The whole listing should be written out again exactly.

▬▬▬▬▬▬

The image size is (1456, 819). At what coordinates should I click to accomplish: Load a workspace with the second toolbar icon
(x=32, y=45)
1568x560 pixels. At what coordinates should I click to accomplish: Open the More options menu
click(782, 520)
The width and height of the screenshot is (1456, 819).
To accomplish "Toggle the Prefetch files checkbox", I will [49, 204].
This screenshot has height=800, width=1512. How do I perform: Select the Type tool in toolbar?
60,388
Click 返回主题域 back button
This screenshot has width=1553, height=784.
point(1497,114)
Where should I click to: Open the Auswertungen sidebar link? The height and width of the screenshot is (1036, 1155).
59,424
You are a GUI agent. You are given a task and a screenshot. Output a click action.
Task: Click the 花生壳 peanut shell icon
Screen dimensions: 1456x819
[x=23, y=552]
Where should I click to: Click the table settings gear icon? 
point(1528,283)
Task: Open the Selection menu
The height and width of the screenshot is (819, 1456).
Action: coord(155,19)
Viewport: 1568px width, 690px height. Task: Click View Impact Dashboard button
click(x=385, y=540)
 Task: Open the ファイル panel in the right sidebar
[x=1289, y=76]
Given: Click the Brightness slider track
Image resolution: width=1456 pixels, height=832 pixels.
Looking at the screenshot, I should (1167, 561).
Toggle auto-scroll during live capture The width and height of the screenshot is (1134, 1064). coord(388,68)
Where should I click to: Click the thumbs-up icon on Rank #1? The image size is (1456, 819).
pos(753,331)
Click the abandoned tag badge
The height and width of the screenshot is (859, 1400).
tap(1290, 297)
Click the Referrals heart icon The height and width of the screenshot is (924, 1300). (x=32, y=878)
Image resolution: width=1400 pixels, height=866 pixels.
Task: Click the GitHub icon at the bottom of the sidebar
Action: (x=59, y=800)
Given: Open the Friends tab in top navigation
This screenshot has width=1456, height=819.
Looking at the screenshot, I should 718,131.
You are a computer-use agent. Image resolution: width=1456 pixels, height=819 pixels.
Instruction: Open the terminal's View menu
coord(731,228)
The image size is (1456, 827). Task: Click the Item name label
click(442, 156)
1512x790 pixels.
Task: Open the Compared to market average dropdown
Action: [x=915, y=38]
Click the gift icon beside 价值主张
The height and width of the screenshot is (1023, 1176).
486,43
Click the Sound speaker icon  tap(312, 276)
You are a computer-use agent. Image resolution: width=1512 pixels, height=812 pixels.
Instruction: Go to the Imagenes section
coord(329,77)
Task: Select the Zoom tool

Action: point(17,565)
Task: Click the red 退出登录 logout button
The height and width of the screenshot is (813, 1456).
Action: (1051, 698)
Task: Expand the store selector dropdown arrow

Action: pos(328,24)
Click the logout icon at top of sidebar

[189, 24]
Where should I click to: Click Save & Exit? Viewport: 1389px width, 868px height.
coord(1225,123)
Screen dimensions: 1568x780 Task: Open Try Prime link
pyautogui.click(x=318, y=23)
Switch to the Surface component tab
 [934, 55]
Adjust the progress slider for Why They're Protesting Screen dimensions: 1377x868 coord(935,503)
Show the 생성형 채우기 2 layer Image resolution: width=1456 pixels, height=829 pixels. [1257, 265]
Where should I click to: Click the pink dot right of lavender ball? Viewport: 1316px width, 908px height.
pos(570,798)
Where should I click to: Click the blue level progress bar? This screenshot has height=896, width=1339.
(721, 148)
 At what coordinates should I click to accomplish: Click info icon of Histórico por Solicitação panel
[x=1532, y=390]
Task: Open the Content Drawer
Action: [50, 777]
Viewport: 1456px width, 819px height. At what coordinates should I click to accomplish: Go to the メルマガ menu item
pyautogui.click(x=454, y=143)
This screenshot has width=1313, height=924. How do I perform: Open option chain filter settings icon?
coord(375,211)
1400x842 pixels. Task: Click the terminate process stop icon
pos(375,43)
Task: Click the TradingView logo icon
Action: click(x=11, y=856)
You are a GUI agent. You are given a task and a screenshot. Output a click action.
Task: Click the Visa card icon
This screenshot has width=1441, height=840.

▬▬▬▬▬▬

--- COMPLETED TASK ---
The image size is (1456, 819). At what coordinates should I click to accomplish: Load a workspace with the second toolbar icon
(x=32, y=45)
1568x560 pixels. At what coordinates should I click to accomplish: Open the More options menu
click(782, 520)
The width and height of the screenshot is (1456, 819).
To accomplish "Toggle the Prefetch files checkbox", I will [49, 204].
This screenshot has height=800, width=1512. How do I perform: Select the Type tool in toolbar?
60,388
Click 返回主题域 back button
This screenshot has width=1553, height=784.
point(1497,114)
Where should I click to: Open the Auswertungen sidebar link? The height and width of the screenshot is (1036, 1155).
59,424
You are a GUI agent. You are given a task and a screenshot. Output a click action.
Task: Click the 花生壳 peanut shell icon
Screen dimensions: 1456x819
[x=23, y=552]
Where should I click to: Click the table settings gear icon? 
point(1528,283)
Task: Open the Selection menu
The height and width of the screenshot is (819, 1456).
Action: coord(155,19)
Viewport: 1568px width, 690px height. Task: Click View Impact Dashboard button
click(x=385, y=540)
 Task: Open the ファイル panel in the right sidebar
[x=1289, y=76]
Given: Click the Brightness slider track
Image resolution: width=1456 pixels, height=832 pixels.
Looking at the screenshot, I should (1167, 561).
Toggle auto-scroll during live capture The width and height of the screenshot is (1134, 1064). coord(388,68)
Where should I click to: Click the thumbs-up icon on Rank #1? The image size is (1456, 819).
pos(753,331)
Click the abandoned tag badge
The height and width of the screenshot is (859, 1400).
tap(1290, 297)
Click the Referrals heart icon The height and width of the screenshot is (924, 1300). (x=32, y=878)
Image resolution: width=1400 pixels, height=866 pixels.
Task: Click the GitHub icon at the bottom of the sidebar
Action: (x=59, y=800)
Given: Open the Friends tab in top navigation
This screenshot has width=1456, height=819.
Looking at the screenshot, I should 718,131.
You are a computer-use agent. Image resolution: width=1456 pixels, height=819 pixels.
Instruction: Open the terminal's View menu
coord(731,228)
The image size is (1456, 827). Task: Click the Item name label
click(442, 156)
1512x790 pixels.
Task: Open the Compared to market average dropdown
Action: [x=915, y=38]
Click the gift icon beside 价值主张
The height and width of the screenshot is (1023, 1176).
486,43
Click the Sound speaker icon  tap(312, 276)
You are a computer-use agent. Image resolution: width=1512 pixels, height=812 pixels.
Instruction: Go to the Imagenes section
coord(329,77)
Task: Select the Zoom tool

Action: point(17,565)
Task: Click the red 退出登录 logout button
The height and width of the screenshot is (813, 1456).
Action: (1051, 698)
Task: Expand the store selector dropdown arrow

Action: pos(328,24)
Click the logout icon at top of sidebar

[189, 24]
Where should I click to: Click Save & Exit? Viewport: 1389px width, 868px height.
coord(1225,123)
Screen dimensions: 1568x780 Task: Open Try Prime link
pyautogui.click(x=318, y=23)
Switch to the Surface component tab
 [934, 55]
Adjust the progress slider for Why They're Protesting Screen dimensions: 1377x868 coord(935,503)
Show the 생성형 채우기 2 layer Image resolution: width=1456 pixels, height=829 pixels. [1257, 265]
Where should I click to: Click the pink dot right of lavender ball? Viewport: 1316px width, 908px height.
pos(570,798)
Where should I click to: Click the blue level progress bar? This screenshot has height=896, width=1339.
(721, 148)
 At what coordinates should I click to accomplish: Click info icon of Histórico por Solicitação panel
[x=1532, y=390]
Task: Open the Content Drawer
Action: [50, 777]
Viewport: 1456px width, 819px height. At what coordinates should I click to accomplish: Go to the メルマガ menu item
pyautogui.click(x=454, y=143)
This screenshot has width=1313, height=924. How do I perform: Open option chain filter settings icon?
coord(375,211)
1400x842 pixels. Task: Click the terminate process stop icon
pos(375,43)
Task: Click the TradingView logo icon
Action: click(x=11, y=856)
You are a GUI agent. You are given a task and a screenshot. Output a click action.
Task: Click the Visa card icon
This screenshot has width=1441, height=840.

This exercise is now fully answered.